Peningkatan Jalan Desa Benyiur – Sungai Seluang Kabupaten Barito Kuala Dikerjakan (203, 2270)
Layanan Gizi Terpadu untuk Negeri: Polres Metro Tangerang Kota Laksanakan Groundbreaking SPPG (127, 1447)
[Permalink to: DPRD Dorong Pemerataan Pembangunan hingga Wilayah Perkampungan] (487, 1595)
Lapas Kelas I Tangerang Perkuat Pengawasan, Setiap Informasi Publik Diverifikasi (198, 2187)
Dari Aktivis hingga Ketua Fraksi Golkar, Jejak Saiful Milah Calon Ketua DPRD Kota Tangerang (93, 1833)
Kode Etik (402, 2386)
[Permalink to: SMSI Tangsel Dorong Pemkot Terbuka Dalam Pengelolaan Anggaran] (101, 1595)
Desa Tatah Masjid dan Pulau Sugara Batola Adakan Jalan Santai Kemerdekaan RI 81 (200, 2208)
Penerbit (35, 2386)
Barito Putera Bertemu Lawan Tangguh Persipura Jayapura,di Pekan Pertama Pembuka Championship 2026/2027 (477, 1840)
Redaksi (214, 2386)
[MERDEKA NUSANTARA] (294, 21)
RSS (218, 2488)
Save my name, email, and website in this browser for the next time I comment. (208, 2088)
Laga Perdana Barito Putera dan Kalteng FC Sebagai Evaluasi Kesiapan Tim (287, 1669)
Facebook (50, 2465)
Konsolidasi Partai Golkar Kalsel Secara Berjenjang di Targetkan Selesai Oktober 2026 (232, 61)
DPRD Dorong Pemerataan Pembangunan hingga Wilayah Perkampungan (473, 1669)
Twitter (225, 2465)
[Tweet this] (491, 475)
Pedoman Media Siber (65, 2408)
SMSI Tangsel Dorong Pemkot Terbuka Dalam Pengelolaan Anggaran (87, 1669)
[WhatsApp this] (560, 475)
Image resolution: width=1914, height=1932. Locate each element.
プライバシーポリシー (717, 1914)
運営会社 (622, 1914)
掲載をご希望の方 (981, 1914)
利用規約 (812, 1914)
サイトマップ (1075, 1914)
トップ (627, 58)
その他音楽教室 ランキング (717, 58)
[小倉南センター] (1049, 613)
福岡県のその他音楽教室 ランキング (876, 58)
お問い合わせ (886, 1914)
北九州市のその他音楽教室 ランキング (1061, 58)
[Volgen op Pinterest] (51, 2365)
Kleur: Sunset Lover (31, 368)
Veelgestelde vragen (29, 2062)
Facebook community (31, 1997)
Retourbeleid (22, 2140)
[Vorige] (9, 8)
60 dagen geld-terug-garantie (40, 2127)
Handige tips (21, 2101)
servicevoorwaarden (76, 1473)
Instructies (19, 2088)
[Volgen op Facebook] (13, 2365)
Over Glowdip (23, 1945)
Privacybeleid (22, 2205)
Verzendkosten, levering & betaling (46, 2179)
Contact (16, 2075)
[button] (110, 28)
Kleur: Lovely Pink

○ ○ ○

Aim of the exercise ->
Only the lines from the one containing "[Volgen op Pinterest] (51, 2365)" through the last line above belong in your answer. Retype them exactly.

Response for this exercise ->
[Volgen op Pinterest] (51, 2365)
Kleur: Sunset Lover (31, 368)
Veelgestelde vragen (29, 2062)
Facebook community (31, 1997)
Retourbeleid (22, 2140)
[Vorige] (9, 8)
60 dagen geld-terug-garantie (40, 2127)
Handige tips (21, 2101)
servicevoorwaarden (76, 1473)
Instructies (19, 2088)
[Volgen op Facebook] (13, 2365)
Over Glowdip (23, 1945)
Privacybeleid (22, 2205)
Verzendkosten, levering & betaling (46, 2179)
Contact (16, 2075)
[button] (110, 28)
Kleur: Lovely Pink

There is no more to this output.